A los 30 me fui a España, a los 40 hicimos la revista y a los 50 va a empezar algo grande. Me acuerdo de esos proyectos, no de las crisis.
Cinco años después, todavía no puede creer que haya estado tanto tiempo lejos. "Cometí un error, por lo menos los últimos cinco años que estuve en España. Entiendo por qué y todo, pero la felicidad que me da estar acá... no se va, boludo, como que no me termino de acostumbrar, es muy loco. Me sigo levantando y diciendo «qué bueno que estoy acá». La única espinita que tengo es que Nina está allá, sobre todo ahora, que hace cinco meses que no nos vemos. Antes de la pandemia venía religiosamente cada dos meses. La extraño mucho. Sacando eso, estar acá es magia".
–Te escuché decir que, a veces, sentís que fuiste un escritor de 30 que redactaba los parlamentos para un viejo que los leería en el futuro.
–Me da mucho esa sensación. Escribir en todo mi proceso español fue tremendamente divertido. Y lo que me divierte contar ahora es igual. Me levanto con ganas porque sé que ese es mi trabajo. Y no me pasaría eso, creo, si no fuera mío lo que cuento. Es recuperarlo, ponerle otro matiz. Es volver a escribir también, de otra manera. Cuando leo y veo que la gente se está riendo, en lugar de seguir adelante con el cuento como está escrito, los hago desparramar de la risa con algo nuevo que se me ocurre sobre esa escena que viví, y la semana siguiente ya está incorporado para siempre. Y muchas veces me pasa que, después de años de contar un cuento en vivo, vuelvo al texto original y me parece apenas el esqueleto de la historia. Es muy lindo, es un juguete que no sabía que existía.
–¿Cambió mucho tu rutina después del infarto?

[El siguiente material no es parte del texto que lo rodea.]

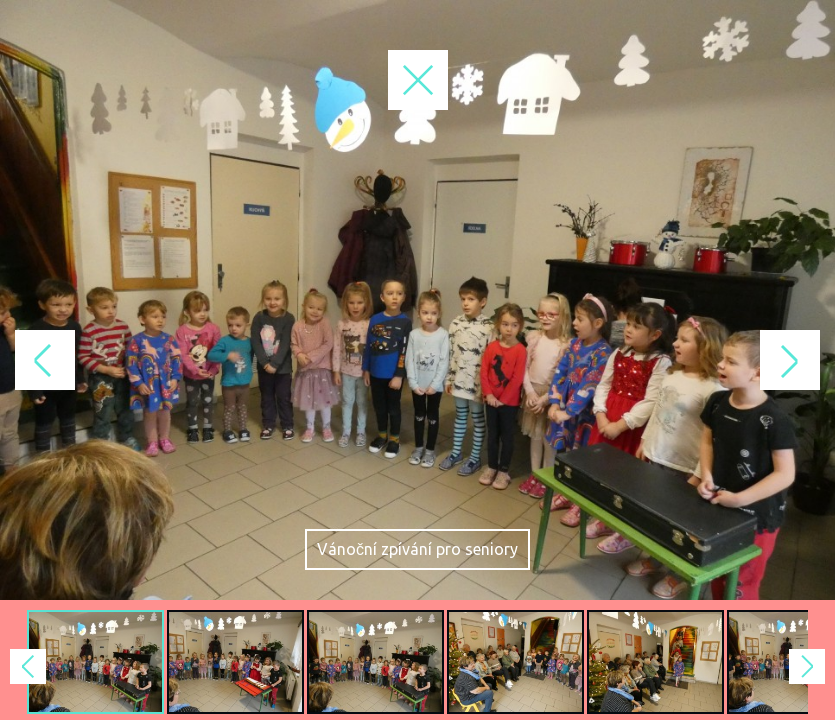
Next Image (627, 360)
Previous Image (209, 360)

–Empecé a tomar siete pastillas por día, de las cuales sigo tomando cuatro, que son de por vida. Desde ese día dejé de fumar y de comer con sal. Y empecé a caminar, primero en Parque Saavedra, después en una cinta, y eso sí me cambió la pandemia. Me achanché. Estos últimos cinco meses no hice ejercicio, lo cual me preocupa un poco. Pero después a nivel pulmones y estómago, sal, cigarro, marihuana... lo dejé todo. Además, ahora soy diurno. No sé, es como que me cambió real la cabeza. No sé si fue tanto por el infarto como por volver. Estar acá me tranquilizó mucho, me hizo mejor.
–Estás por cumplir 50. ¿Qué creés que te espera?
–Vamos a hacer bestialidades que todavía no puedo contar. Se cumplen 10 años de la revista a fin de año. Orsai nació como un volantazo a los 40; para engañar a la crisis de los 40 dijimos: "Vamos a hacer una cosa muy loca". Y ahora, a fin de año, nos viene la de los 50.
–¿En qué se diferencia la crisis de los 40 de la de los 50?
–No sé. Siempre las utilizo como excusa para pegar un volantazo fuerte. A los 30 me fui a España, a los 40 hicimos la revista con Chiri y a los 50 va a empezar algo grande. Con el tiempo, me acuerdo de esos proyectos, no de las crisis. Al final, no hay crisis. Si podés engañarla con un gran recuerdo de esa época, me parece que zafás.